▸ **TASK DETAILS**:
Set down the line that has "Screen dimensions: 432x472" and each line beneath it, through the last line of the entries, exactly and with no others.

-- RECORDED INFORMATION follows --

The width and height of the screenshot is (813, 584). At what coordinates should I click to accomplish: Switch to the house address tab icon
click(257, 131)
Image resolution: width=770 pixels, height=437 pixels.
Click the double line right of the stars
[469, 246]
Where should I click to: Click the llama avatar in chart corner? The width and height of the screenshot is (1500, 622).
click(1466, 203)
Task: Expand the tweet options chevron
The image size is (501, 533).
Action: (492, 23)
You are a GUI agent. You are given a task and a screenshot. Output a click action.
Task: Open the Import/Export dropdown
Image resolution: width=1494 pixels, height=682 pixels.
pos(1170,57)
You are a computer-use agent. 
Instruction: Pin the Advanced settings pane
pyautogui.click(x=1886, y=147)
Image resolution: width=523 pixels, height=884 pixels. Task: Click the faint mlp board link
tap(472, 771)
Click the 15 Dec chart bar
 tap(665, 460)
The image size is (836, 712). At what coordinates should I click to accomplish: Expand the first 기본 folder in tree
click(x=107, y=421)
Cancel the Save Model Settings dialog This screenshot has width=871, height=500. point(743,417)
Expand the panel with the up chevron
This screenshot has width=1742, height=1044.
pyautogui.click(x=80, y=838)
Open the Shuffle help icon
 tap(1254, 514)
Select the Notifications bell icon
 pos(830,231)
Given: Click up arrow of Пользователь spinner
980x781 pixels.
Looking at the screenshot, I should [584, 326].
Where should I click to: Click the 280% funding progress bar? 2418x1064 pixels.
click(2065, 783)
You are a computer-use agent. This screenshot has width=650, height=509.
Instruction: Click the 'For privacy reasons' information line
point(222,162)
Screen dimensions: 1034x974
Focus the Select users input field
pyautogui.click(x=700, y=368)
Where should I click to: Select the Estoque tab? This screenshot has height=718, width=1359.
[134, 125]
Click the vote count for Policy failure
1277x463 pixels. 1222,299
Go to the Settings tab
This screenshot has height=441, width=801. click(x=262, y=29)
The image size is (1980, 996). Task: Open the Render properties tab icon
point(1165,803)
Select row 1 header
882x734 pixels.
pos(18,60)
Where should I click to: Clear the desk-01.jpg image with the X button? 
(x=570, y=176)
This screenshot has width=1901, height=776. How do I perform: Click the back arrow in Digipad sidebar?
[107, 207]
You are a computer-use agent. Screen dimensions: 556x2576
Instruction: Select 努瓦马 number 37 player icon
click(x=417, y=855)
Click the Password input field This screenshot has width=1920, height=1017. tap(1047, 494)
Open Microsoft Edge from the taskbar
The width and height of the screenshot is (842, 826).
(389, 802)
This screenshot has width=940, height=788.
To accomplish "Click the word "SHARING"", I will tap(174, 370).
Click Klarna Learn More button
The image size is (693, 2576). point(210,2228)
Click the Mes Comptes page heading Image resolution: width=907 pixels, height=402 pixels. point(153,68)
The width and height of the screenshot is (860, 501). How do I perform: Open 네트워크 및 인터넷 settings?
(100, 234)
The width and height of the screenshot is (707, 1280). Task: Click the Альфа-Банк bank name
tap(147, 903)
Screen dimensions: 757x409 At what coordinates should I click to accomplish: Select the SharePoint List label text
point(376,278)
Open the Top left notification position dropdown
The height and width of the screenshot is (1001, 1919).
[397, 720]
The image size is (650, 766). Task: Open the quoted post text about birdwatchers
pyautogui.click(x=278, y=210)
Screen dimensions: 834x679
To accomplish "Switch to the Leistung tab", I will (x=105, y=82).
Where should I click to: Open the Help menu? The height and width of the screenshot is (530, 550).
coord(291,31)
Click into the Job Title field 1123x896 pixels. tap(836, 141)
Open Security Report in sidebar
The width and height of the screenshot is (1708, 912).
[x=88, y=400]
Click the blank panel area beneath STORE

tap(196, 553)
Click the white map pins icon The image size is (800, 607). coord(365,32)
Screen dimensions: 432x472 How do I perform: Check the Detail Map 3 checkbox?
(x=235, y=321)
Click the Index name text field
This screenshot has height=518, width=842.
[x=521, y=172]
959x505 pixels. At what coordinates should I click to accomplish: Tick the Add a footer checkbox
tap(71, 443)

-- RECORDED INFORMATION concluded --

▸ **RESULT OF THIS EXERCISE**:
Screen dimensions: 432x472 How do I perform: Check the Detail Map 3 checkbox?
(x=235, y=321)
Click the Index name text field
This screenshot has height=518, width=842.
[x=521, y=172]
959x505 pixels. At what coordinates should I click to accomplish: Tick the Add a footer checkbox
tap(71, 443)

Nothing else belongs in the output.